The annual CG winter newsletter, The Camp Gray Gazette, hits newsstands (mailboxes!) this week! The Gazette is chock-full of fun and exciting CG updates. One particular piece of the Gazette, an article by former staffer Monica Herron, was so good, we’ve decided to also post it this week in lieu of a Tuesdays with Topher blog. Enjoy!
By: Monica Herron
Not everyone who has completed their Master’s degree as a physician assistant takes their first job after graduation at…a summer camp. Unlike the fifty other graduates of the Marquette Physician Assistant Class of 2011, I was the only one who had already spent three fantastic summers at Camp Gray, and there was nowhere else that I wanted to be for one last hurrah before starting my career. It was as a camp counselor that I took my first CPR and First Aid class, that I learned the ins-and-outs of Epi pens and inhalers, and most importantly, that I learned how to make a kid smile, even if they were sick or homesick. It’s not hard to smile at a place like Camp Gray, where fun abounds, in the pool or the Pav, with new friends or old, while laughing with a cabin group or finding a moment to connect with God in nature. I consider all of these experiences a part of my “training”, even as I actually lived at camp one summer during my formal training in family medicine and surgery. These particular clinical rotations included my first appendix removal and assisting for the first time at birth, all while being able to come home from work each day and play Capture The Flag. Not a bad day if you ask me.

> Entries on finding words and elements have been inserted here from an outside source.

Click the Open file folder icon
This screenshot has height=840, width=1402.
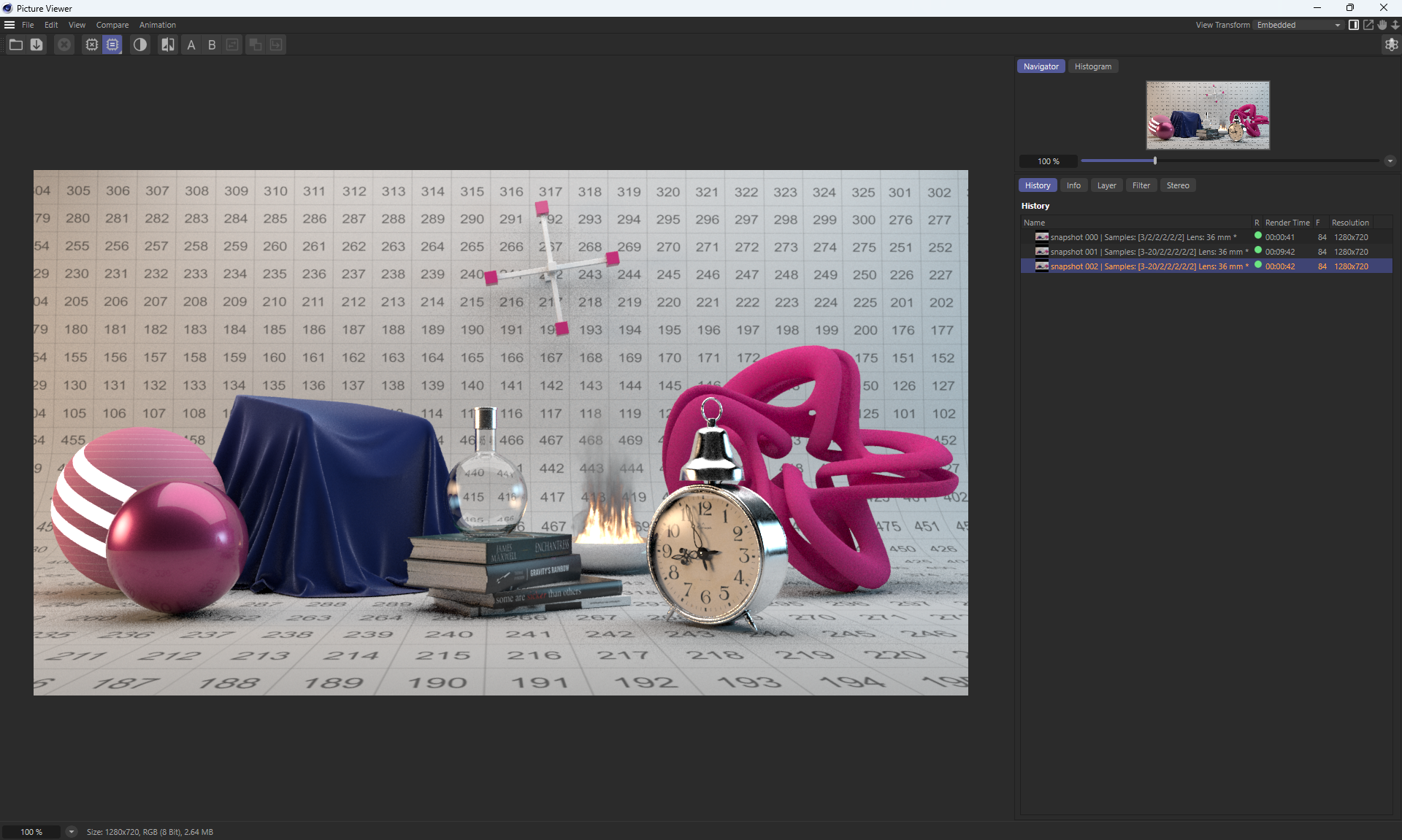15,45
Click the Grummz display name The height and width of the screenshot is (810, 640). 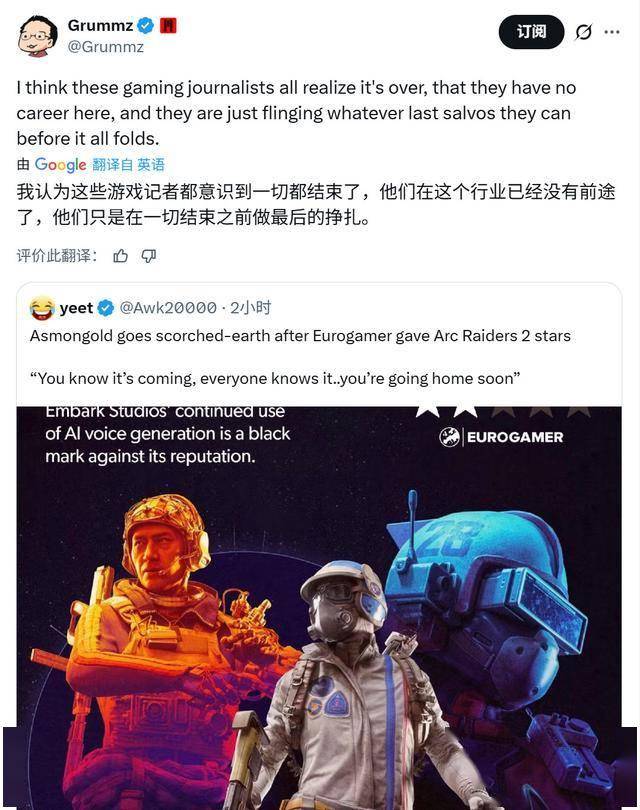coord(100,25)
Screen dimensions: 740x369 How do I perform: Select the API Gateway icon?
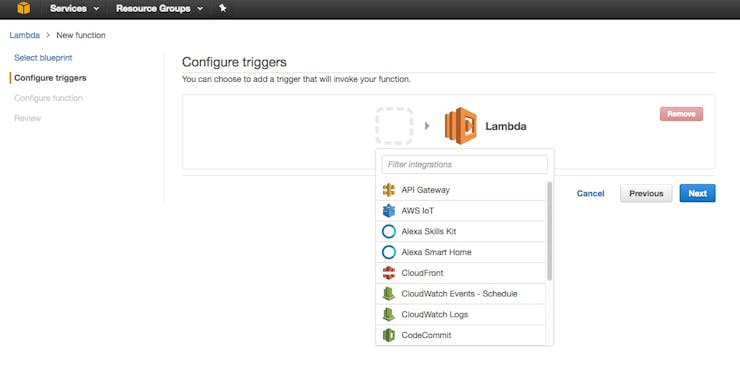tap(388, 190)
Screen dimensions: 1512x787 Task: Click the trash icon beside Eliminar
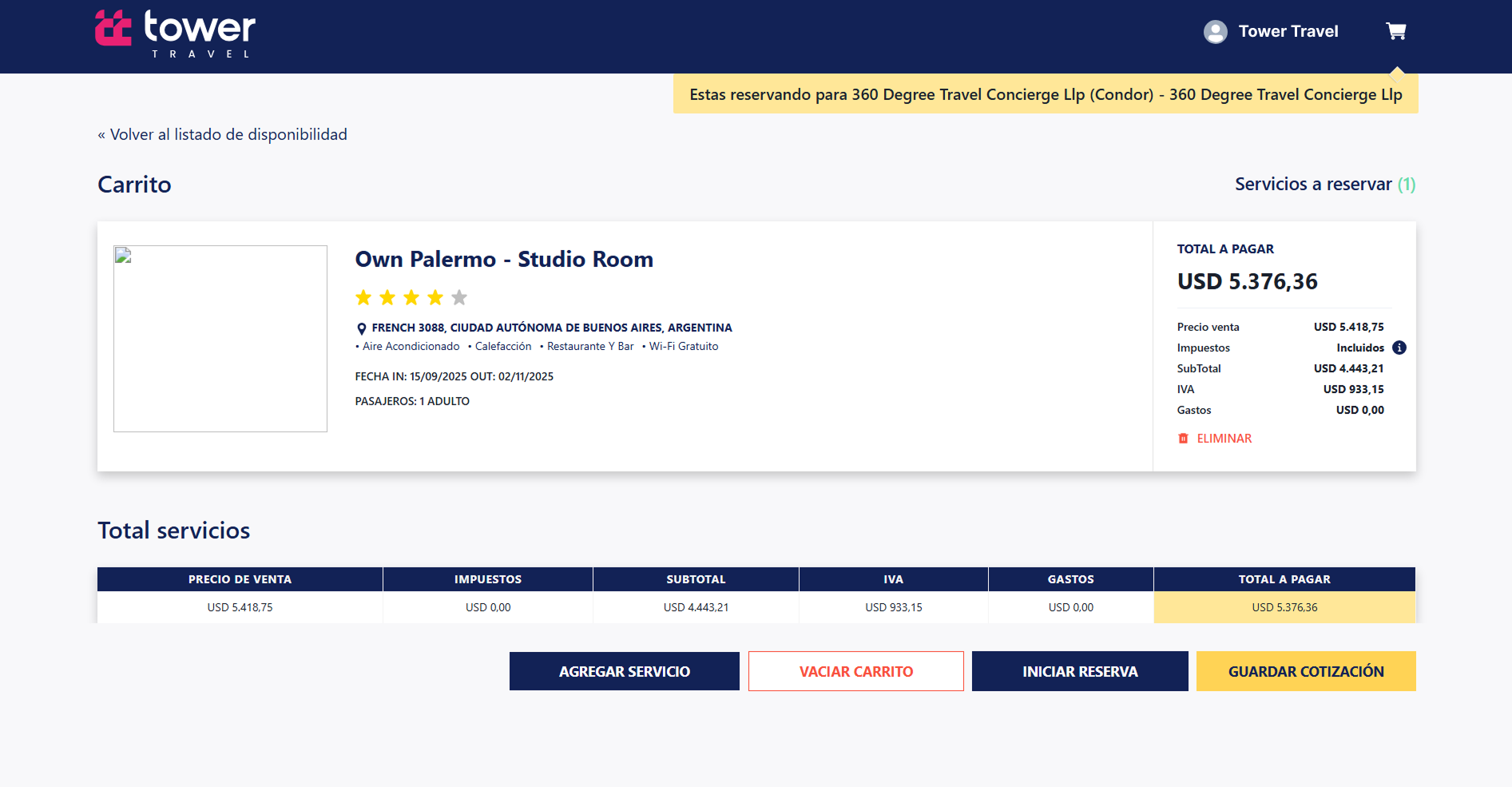pyautogui.click(x=1183, y=439)
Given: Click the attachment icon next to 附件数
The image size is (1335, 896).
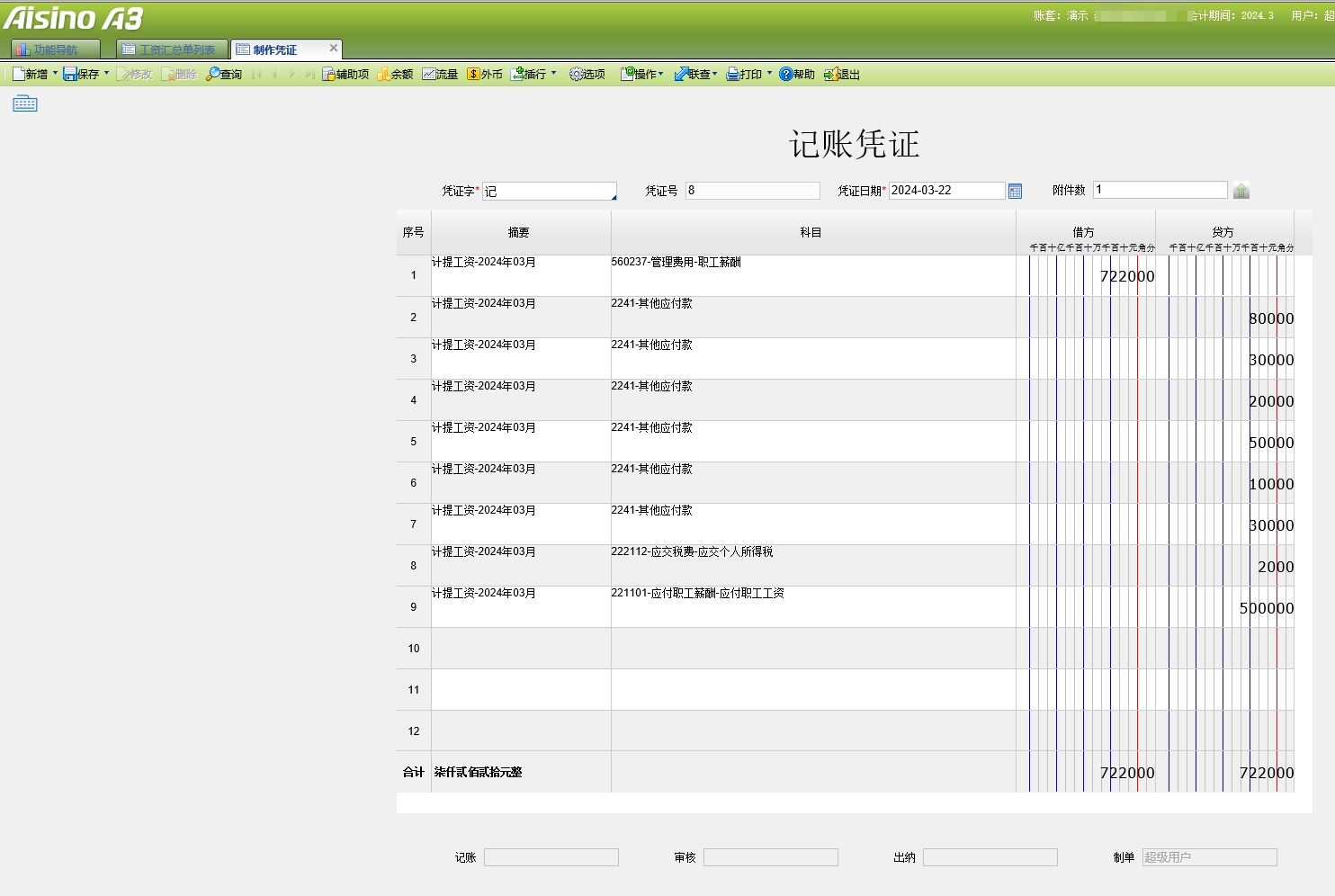Looking at the screenshot, I should tap(1241, 189).
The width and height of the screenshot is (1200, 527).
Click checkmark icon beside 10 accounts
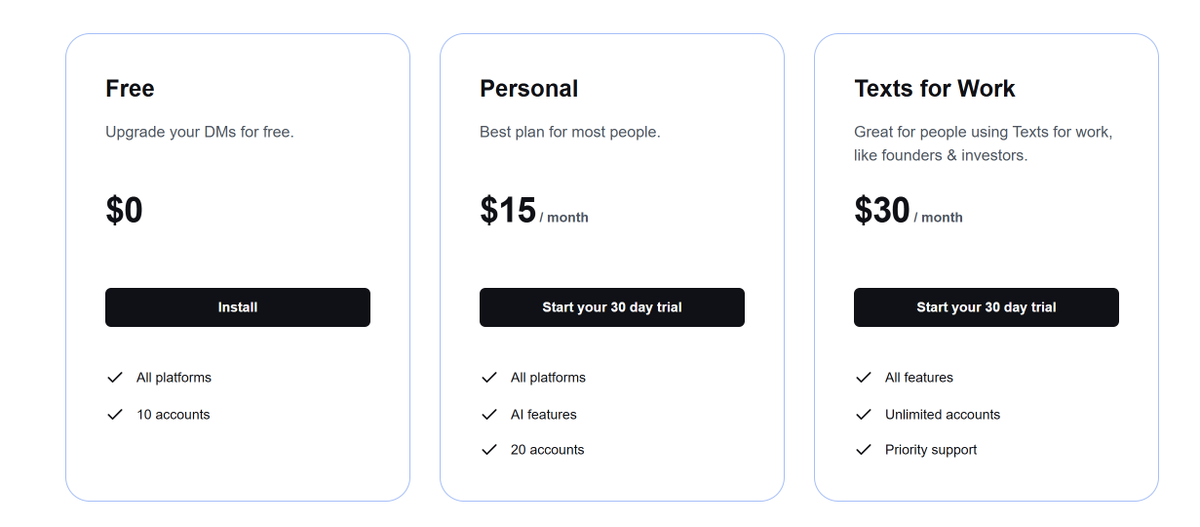115,414
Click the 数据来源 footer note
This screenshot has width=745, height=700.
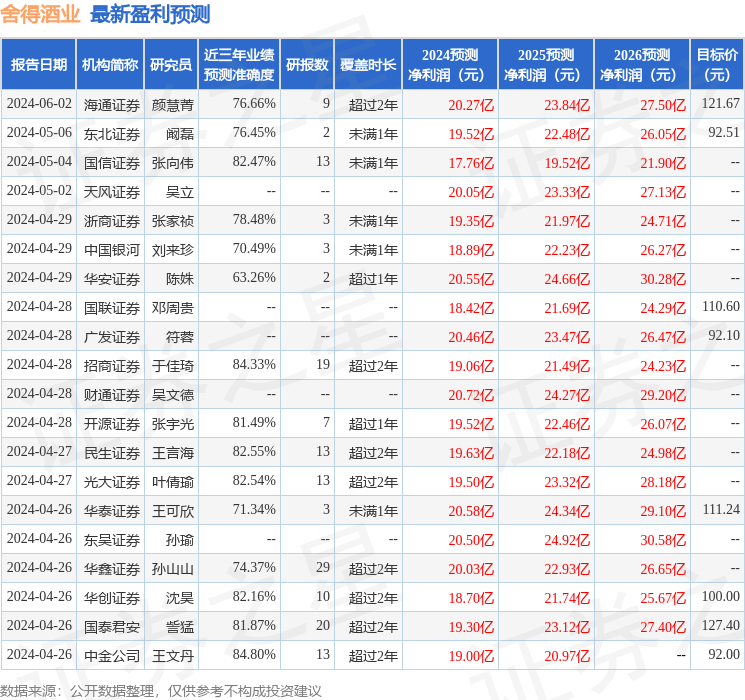coord(161,690)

It probably comes as no surprise to the campers and families that I’ve gotten to know over the years (and especially our wonderful camp nurses who have always been so supportive of me!) that I landed my first job as a physician assistant at a children’s hospital (The University of Minnesota Amplatz Children’s Hospital). Even though my days are now filled with procedures rather than panda ball, there isn’t a day that goes by that I don’t use the skills I learned as a camp counselor in my current role. It turns out kids are just as scared of the hospital as they are of a dark cabin, that heart surgery is even more complicated to explain than the rules of CTF, and that parents and kids alike need healthcare providers who can comfort them in their sadness as well as cheer them on in their victories. Going into medicine has been one of the most challenging and rewarding experiences of my life, and I am continually inspired by the courage and faith in the children and families I work with every day. I can say the same thing with confidence about my time on staff at Camp Gray. It is clear to me the tremendous and lasting impact that Camp Gray has had on me, both as a person and as a professional. I am certain that every other counselor feels the same way at the end of the summer, and no doubt, each camper as well. Combined, the total impact of a summer at Camp Gray is truly unimaginable, but nonetheless can be seen in small doses with each act of kindness and each moment of prayer inspired by something special that happened on these sacred grounds.
Monica was a part of the 2007 (settler/trailblazer counselor), 2008 (pathfinder counselor), and 2011 (LIT Coordinator) Summer Camp Staff at Camp Gray. Additionally, during Summer Camp 2010, Monica lived at Camp while serving at a clinic in Portage to receive formal training in family medicine and surgery.